Detail of an illustration from Men I Trust by Tommi Parrish - Scribe
Detail of an illustration from Men I Trust by Tommi Parrish - Scribe

I’ve never been to a cinema, and don’t plan to go. I saw a couple of moving pictures at school – that Lumière brothers flick of a train emerging from a tunnel is quite impressive, in its way – but a film isn’t art or literature in the way a painting or novel is. Besides, most movies these days seem to be about superheroes, and at 29 I’m too old for that nonsense. It isn’t for me.

I’m pulling your leg, of course – I was at the cinema this week. But if I had meant all that, how would you change my mind? It would be as hard as convincing most people to pick up a graphic novel, where the same arguments apply.
Comics are still seen as the preserve of spotty teens. It’s a rare pigeon that escapes the pigeonhole: Maus (1991), Art Spiegelman’s Pulitzer-winning study of his father’s experiences in the Holocaust, took wing in this way, as did Marjane Satrapi’s Iranian revolution memoir Persepolis (2000). But when Alan Moore’s Watchmen (1987) was named one of Time magazine’s 100 greatest novels of all time, it probably repelled as many casual readers as it won over: Moore’s subversive critique of superhero comics was really aimed at fans already obsessed with Superman.

A better introduction, for anyone tempted to dip their toe into an artform as rich and varied as any other, would be Lizzy Stewart’s beautiful new novel Alison (Serpent’s Tail, £18.99). It’s closer to, say, Anne Tyler than to Alan Moore, and a highlight of a new wave of auteur comics, often memoir or slice-of-life fiction, each written and painstakingly illustrated by one person.

Born in 1958 in Dorset, the titular Alison leaves her home and marriage at 20 for an affair with the rogueish Patrick Kerr RA, a Lucian Freud-like London painter more than twice her age. A lesser writer would turn this into an attack on toxic male artists; Stewart is more subtle and sympathetic than that. We follow Alison across several decades. Careers are made and ­forgotten, friends die or drift away. Alison’s life, like everyone’s, resists glib summaries.

■ EXCERPTED RECORDS:
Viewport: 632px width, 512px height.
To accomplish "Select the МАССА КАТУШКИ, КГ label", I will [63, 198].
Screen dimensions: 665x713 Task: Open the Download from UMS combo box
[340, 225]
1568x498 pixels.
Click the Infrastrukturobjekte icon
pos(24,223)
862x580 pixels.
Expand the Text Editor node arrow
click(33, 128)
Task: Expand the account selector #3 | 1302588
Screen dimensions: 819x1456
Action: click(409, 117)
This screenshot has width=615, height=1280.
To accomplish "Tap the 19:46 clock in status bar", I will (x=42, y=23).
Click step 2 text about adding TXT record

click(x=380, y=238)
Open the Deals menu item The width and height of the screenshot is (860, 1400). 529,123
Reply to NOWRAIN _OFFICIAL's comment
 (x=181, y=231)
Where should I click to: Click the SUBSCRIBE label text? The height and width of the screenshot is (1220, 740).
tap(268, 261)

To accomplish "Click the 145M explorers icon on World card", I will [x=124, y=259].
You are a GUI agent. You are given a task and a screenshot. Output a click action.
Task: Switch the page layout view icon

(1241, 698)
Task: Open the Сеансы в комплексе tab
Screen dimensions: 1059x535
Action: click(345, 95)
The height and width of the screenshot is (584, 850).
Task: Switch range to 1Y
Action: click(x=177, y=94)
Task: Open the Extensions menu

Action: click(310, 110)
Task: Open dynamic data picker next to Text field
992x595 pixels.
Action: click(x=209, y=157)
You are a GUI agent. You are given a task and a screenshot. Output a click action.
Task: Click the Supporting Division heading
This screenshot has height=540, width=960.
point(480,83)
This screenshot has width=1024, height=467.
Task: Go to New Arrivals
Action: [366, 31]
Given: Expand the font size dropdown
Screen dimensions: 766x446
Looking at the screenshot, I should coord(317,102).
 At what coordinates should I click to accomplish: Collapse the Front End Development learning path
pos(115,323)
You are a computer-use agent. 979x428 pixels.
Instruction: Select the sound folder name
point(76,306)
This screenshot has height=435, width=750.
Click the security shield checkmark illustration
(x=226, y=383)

■ INSTRUCTIONS:
#1 From the passage on graphic novels, list every work that is followed by a year in parentheses, giving each title with its year.
#2 Carry on the passage on graphic novels, beginning after its final sentence.

■ YOUR WRITTEN ANSWERS:
#1
Maus (1991)
Persepolis (2000)
Watchmen (1987)

#2
Some pages look like conventional comic strips – half-a-dozen panels with speech bubbles. But on others, shopping lists, letters, life drawings, Polaroids and tickets appear stuck to the page with yellowing Sellotape, in a kind of trompe l’oeil: the scrapbook of a life.

Two pages from Alison by Lizzy Stewart - Serpent's Tail
Two pages from Alison by Lizzy Stewart - Serpent's Tail

Colour is used sparingly. Stewart’s figures are thin inked lines on a background of grisaille watercolours – a simple outline hovering over ambiguous, cloudy depths, much like her prose. Here, on the first page, is Alison describing her brother: “We were almost friends growing up. Almost, but not quite. I think we were happy. We were certainly ordinary, which made us assume that we must be happy.”

Kate Beaton made her name as one of the funniest cartoonists on the internet. Ducks (Jonathan Cape, £25) – almost a decade in the making – sees the Canadian break out of the four-panel-joke format to give a complex account of how she left her beautiful but economically deprived home island of Cape Breton, Nova Scotia, for two gruelling years in Alberta’s oil sands, handing out tools to leering men in hard hats. It’s a story of homesickness, kindness, boredom and ordinary people reduced to their basest impulses by a brutal industry. Ducks moves into dark territory – including sexual assault – but Beaton, like Stewart, balances light and shade. No place or person is wholly good or bad, not even the oil sands with their dark satanic drills.

Kate Beaton's Ducks - Jonathan Cape
Kate Beaton's Ducks - Jonathan Cape

Like Beaton, Emily McGovern is best known for one-joke-per-strip web cartoons, but has now written a wonderfully funny full-length novel. The usual compliment paid to graphic novels is to say they could work in no other medium. That’s untrue here: Twelve Percent Dread (Picador, £20) would make a brilliant sitcom. Following a young woman who lies her way into a tutoring job for a tech billionaire’s daughter, it’s a warm but cutting satire on precarious 21st-century living, with swipes at London’s housing crisis (characters sublet half a bed), millennial pretensions, Gen X’s borrowed nostalgia and the pernicious effects of social media. Her protagonists may be flat cartoons with dots for eyes, but I found them more believable than many people I’ve actually met.

Emily McGovern's Twelve Percent Dread - Picador
Emily McGovern's Twelve Percent Dread - Picador

These characters are all longing for something more from life, without being sure what that something is. The same is true for the mostly middle-aged students in Acting Class (Granta, £20) by Nick Drnaso, whose Sabrina (2018) remains the only graphic novel ever to make the Booker longlist. Here, characters in a performance class find themselves losing their grip on reality. Its flat visual style and oppressively bland colour scheme – the browns and greys of a failing community centre – suit the Lynchian unease of the story, but muffle its emotional pay-off.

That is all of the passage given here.